At first instance, His Honour Judge Cadwallader held that no retainer was formed during the 20 months in which IM waited for information from Mrs Miller and investigated her potential claim, and it was not under a duty to advise her to notify Lowcost about the accident until then.

The main argument on appeal was that because the helpline adviser, Victoria Halliwell, chose to inform Mrs Miller that the limitation period for bringing a claim was three years, she assumed a duty to advise Mrs Miller to take reasonable steps that were open to her to protect her position and so should have told her to notify the tour operator of the accident.

Andrews LJ said: “I accept that, in theory, circumstances could arise in which (irrespective of anything said about the limitation period) a solicitor might come under a duty to advise a prospective client to take an obligatory legal step to keep their claim alive, of which the solicitor is aware and the person seeking their advice may not be.

“Indeed, a situation could arise in which it would be at least strongly arguable that a solicitor became obliged to give advice about the limitation period to someone who rang a legal helpline of this type, even if the solicitor would not otherwise generally be required to give such advice.”

But here Mrs Miller had no legal obligation to tell the tour operator about the accident. “Further, such notification had no bearing on the question whether Mrs Miller had a legal basis for bringing a claim against anyone for the personal injuries she sustained in the accident, which was quintessentially what she was ringing the helpline to ascertain.

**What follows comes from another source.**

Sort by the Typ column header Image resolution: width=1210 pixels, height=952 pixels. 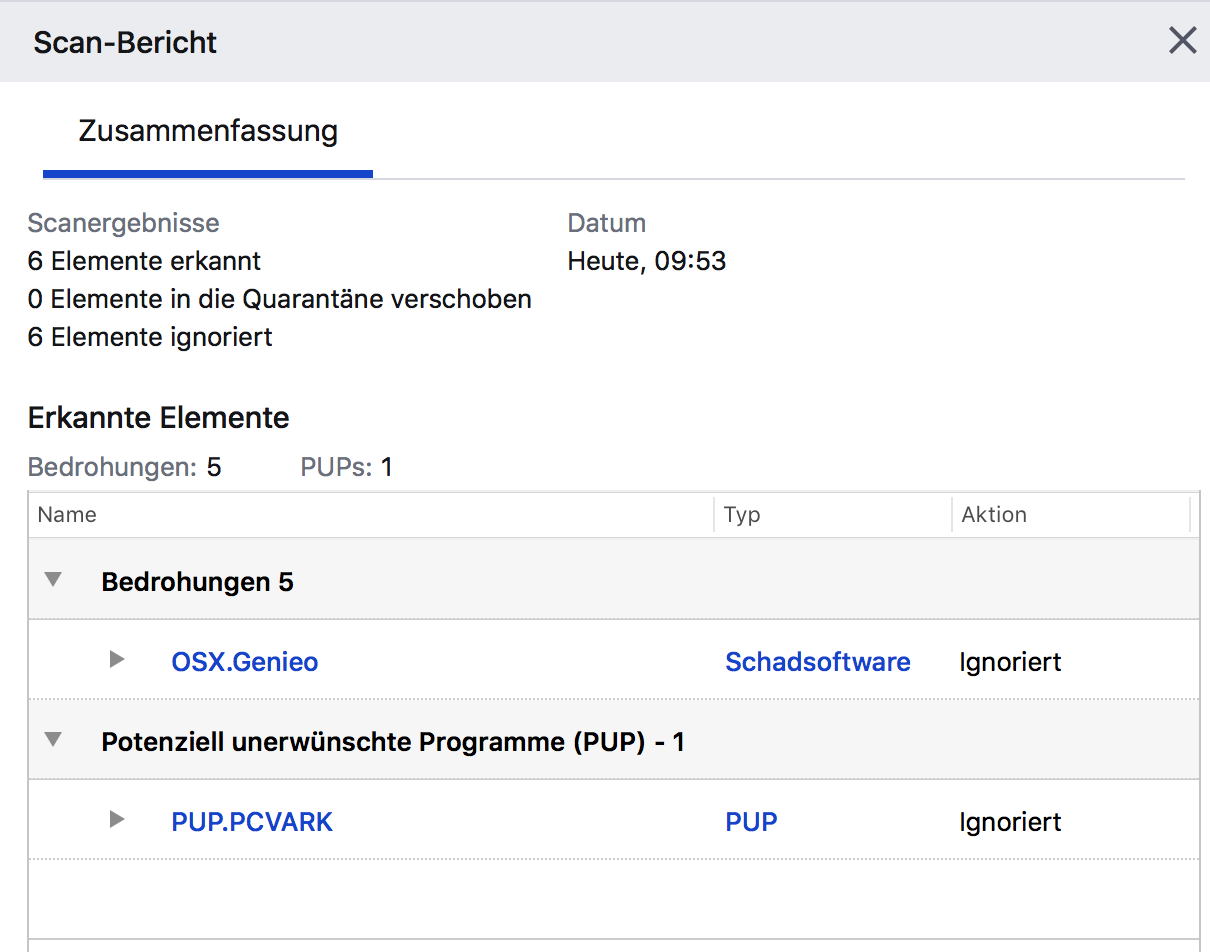[742, 515]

“There were no other steps Mrs Miller needed to take in order to preserve her right of action against the tour operator (or anyone else).”

Though Ms Halliwell “took it upon herself to offer high-level preliminary advice about the ingredients of a claim in negligence”, and specifically about limitation, “she did not thereby take it upon herself to give wider-ranging advice to Mrs Miller about any steps she might reasonably take to ‘protect her position’ before she issued proceedings; nor would it have been reasonable for Mrs Miller to have relied on her to give such advice or to have thought she was doing so”.

Andrews LJ added: “In general, a solicitor is not obliged to advise even a client with whom there is a formal contractual relationship to take steps to safeguard against the risk of unenforceability of a judgment due to the insolvency or impecuniosity of the other party to actual or prospective litigation, unless he is specifically put on notice that they are in financial difficulties.”

A relevant consideration was also that, in May 2014, it looked like a much smaller claim than it turned out to be.

A solicitor in the position of Irwin Mitchell “had no particular reason to expect the quantum to be much more than whatever the tour operator was likely to have to pay from its own resources under its insurance policy”.

This meant that the risk Lowcost’s insurer might refuse cover of a notification failure was “not something which ought to have been, nor would it have been, a matter of such concern that a reasonable solicitor would have felt compelled to tell Mrs Miller to notify the travel operator immediately, in order that it could notify its insurer”.

The judge also rejected the characterisation of what Ms Halliwell said about the limitation period “as providing some kind of reassurance to Mrs Miller that there were no other steps she needed to take to protect her position”. This was preliminary general advice, she said.

Even if she were wrong on that, it remained the case that there were no other steps Mrs Miller needed to take on 19 May 2014 to preserve her right to make a claim against Lowcost.

Andrews LJ, with Lord Justice Phillips and Lady Justice Falk concurring, dismissed the appeal.